Monument to Polish WWII massacre victims desecrated with fascist symbols in Ukraine (VIDEO)
Warsaw has sent a note of protest to Kiev after a monument to Poles killed in a massacre by a Ukrainian Nazi division during World War II was vandalized in western Ukraine.
A cross made of stone was blown up, while two tables with the names of the Poles killed in the 1944 massacre were damaged. Investigators have been working at the site, Regnum news agency reported, saying that the authorities were trying to establish the type of explosives used to destroy the monument.
A video of the damaged historic site has emerged online.
Parts of the monument had been painted with signs commonly used by modern Ukrainian nationalist groups, Regnum said. Blue and yellow paint – in apparent reference to the Ukrainian flag – can be seen on the monument, while another part of it, with the names of the massacre victims, had been painted in the colors of the flag of the Ukrainian Insurgent Army (UPA). The letters ‘SS’ had also been written on it, seemingly in reference to the Waffen-SS, a Nazi wing of foreign fighters during World War II.
The Polish Foreign Ministry has condemned the attack on the monument. In a statement published on its website, it called for an "immediate" investigation, saying those behind it must be punished, TASS reported. Incidents like this threaten relations between the two nations, the statement added.
A note of protest had been sent to Ukraine's Foreign Ministry, Poland’s Wyborcza newspaper cited Polish Ambassador to Ukraine Jan Pieklo as saying.
The monument in the now non-existent village of Huta Pieniacka in Lvov region in western Ukraine was erected in memory of the hundreds of people who lived in the then Polish village and were brutally killed in 1944 by a Ukrainian SS division.
In the massacre, the whole village of up to 900 people was destroyed, with residents burnt to death in their homes and inside a local Catholic church. The site has never been repopulated.
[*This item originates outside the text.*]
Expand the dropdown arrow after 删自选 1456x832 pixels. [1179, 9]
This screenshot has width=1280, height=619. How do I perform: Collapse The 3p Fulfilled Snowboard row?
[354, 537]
Warsaw considers the Huta Pieniacka massacre to be one of the greatest crimes committed by Ukrainian nationalists in Eastern Galicia – the now border region between Poland and Ukraine. In 2009, the then presidents of the two countries, Lech Kaczynski and Viktor Yushchenko respectively, visited the site to pay tribute to the victims, according to the Polish media.
Last year, the Polish government adopted a resolution labeling crimes committed by Ukrainian nationalists against the Poles in World War II as genocide. According to the document, massacres of more than 100,000 citizens, "mostly peasants," were committed by OUN-UPA (Organization of Ukrainian Nationalists – Ukrainian Insurgent Army) in 1943-1945.
The resolution was initially condemned by Kiev, which called it a "politicization of history." Ukraine then agreed to intensify joint historical research with Poland. Meanwhile, in October last year, one of the leaders of the Ukrainian nationalist movement, Dmitry Korchinsky, openly called for the destruction of all Polish monuments – as well as Soviet ones – on the territory of Ukraine, according to Regnum.